Design, synthesis, biological evaluation, in silico ADME prediction and molecular docking of pyrazole-benzamides as multitargeting protien kinase inhibitors

Abstract

In the present study, N-(1-(2-bromobenzoyl)-4-cyano-1H-pyrazol-5-yl) halogenated benzamides (5a-h) were prepared and evaluated for their in vitro anticancer activity against three cancer cell lines, namely hepatic cancer (HepG-2), breast cancer (MCF-7) and colon cancer (HCT-116). The derivatives 5a-d and 5 h revealed the most promising growth inhibition effect, with IC50 values ranging from 0.005133 ± 0.000042 to 0.022249 ± 0.000069 μM, compared to doxorubicin, which had IC50 values of 0.004635 ± 0.000002, 0.004587 ± 0.000029, and 0.004064 ± 0.000002 µM respectively. The potential ADME properties of 5a-h were investigated using calculations.

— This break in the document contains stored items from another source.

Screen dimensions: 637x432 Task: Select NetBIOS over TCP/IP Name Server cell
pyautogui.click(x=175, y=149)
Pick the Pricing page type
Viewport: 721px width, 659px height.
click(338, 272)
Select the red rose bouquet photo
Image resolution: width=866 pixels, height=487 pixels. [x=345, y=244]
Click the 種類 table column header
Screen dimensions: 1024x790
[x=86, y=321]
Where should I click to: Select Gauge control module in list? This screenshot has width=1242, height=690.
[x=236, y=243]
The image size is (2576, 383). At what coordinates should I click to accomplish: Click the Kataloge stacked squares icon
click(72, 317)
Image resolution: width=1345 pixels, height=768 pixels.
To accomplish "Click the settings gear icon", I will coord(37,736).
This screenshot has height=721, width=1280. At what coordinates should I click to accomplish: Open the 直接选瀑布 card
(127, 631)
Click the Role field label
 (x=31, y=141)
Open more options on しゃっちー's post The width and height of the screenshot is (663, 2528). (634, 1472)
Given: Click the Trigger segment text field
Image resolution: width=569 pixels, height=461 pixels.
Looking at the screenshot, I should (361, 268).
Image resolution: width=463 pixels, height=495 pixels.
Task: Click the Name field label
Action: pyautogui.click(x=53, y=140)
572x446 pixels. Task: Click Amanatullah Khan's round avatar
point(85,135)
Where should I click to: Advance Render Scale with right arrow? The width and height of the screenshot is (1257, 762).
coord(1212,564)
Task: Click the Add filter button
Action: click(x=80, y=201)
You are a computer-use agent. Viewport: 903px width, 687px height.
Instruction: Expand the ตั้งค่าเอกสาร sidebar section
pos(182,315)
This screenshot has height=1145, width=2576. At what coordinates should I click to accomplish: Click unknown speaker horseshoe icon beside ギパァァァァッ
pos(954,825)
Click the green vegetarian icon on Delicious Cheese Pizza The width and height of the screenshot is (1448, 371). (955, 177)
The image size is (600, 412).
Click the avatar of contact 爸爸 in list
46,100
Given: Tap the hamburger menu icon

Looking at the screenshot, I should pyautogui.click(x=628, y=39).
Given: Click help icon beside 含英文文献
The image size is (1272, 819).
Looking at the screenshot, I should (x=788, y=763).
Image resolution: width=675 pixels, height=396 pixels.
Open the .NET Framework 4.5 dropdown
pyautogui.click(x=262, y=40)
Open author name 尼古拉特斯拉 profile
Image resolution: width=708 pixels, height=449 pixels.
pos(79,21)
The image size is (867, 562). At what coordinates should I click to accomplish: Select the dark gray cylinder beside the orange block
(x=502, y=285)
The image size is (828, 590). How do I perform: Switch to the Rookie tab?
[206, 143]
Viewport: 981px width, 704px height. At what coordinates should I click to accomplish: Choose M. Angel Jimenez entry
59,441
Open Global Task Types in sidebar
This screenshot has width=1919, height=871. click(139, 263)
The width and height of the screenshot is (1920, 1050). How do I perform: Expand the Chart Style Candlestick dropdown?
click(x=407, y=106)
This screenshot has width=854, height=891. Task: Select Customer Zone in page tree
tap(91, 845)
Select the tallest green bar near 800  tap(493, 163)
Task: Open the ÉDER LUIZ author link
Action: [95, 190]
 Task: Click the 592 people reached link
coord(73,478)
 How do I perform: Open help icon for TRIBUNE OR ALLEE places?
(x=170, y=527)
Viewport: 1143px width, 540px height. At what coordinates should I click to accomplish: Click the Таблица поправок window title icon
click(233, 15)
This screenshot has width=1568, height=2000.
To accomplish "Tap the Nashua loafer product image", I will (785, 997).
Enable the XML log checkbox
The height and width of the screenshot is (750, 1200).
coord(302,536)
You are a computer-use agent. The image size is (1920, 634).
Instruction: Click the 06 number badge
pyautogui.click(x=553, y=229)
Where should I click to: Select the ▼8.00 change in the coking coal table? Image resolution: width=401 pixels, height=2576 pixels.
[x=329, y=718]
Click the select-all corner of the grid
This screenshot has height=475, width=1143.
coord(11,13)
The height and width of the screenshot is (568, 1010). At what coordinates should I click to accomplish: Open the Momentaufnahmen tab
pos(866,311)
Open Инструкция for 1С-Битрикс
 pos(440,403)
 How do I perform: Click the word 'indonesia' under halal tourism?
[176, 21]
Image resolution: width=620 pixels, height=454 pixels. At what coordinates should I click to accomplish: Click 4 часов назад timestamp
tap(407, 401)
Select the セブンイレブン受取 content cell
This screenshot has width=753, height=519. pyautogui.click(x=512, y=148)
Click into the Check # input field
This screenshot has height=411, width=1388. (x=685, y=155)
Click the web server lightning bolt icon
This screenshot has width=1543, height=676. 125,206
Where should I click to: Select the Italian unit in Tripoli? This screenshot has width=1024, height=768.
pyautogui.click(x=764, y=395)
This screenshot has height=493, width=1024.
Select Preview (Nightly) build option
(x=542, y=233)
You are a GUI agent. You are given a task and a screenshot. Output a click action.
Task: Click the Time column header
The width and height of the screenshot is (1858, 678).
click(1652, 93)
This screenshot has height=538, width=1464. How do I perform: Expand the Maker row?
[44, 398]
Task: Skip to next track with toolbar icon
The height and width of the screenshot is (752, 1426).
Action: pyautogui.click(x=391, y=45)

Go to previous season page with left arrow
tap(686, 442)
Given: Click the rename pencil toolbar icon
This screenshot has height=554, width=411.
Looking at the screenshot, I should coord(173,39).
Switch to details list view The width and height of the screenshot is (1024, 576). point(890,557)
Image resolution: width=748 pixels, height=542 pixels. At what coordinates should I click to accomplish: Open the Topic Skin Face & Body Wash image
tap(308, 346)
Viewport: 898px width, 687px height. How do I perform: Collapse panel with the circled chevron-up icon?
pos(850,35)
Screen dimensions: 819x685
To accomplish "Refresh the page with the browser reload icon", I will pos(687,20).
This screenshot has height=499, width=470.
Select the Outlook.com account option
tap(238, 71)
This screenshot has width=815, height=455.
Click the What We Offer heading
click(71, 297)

Compounds 5a-h have good oral bioavailability and gastrointestinal absorption but cannot penetrate the blood-brain barrier. According to ADME results, 5b has a tumorigenic and reproductive effect. Furthermore, the derivatives 5a, 5b, and 5d produced promising safety profiles on the WI-38 normal cell line with IC50 values of 0.045374 ± 0.002593, 0.115714 ± 0.006732, and 0.058241 ± 0.003411 μM, respectively, compared to doxorubicin, which had IC50 value of 0.038234 ± 0.00223 µM. Moreover, utilizing afatinib and sorafenib as positive controls, compounds 5a, 5b, and 5d were further assessed as in vitro multitargeting candidates towards EGFRWT, VEGFR-2, and B-RAFWT. For the purpose of figuring out potential ligand-protien interactions and stability, in silico molecular docking simulations against VEGFR-2, EGFRWT, and B-RAFWT were run. The results exhibited that compound 5b was the most potent compound, producing an inhibition effect on EGFRWT and B-RAF WT kinases that was approximately equipotent to that obtained by the reference drugs afatinib and sorafenib with IC50 values of 0.000140 ± 0.000009 and 0.000158 ± 0.000009 µM, respectively (IC50 Afatinib: 0.000086 ± 0.000004, IC50 Sorafenib: 0.000097 ± 0.000006) The molecular docking study confirmed the biological result. Moreover, compound 5b arrested the HCT-116 cell cycle at the G1/S phase and showed a good early and late apoptotic induction effect within HCT-116 cells.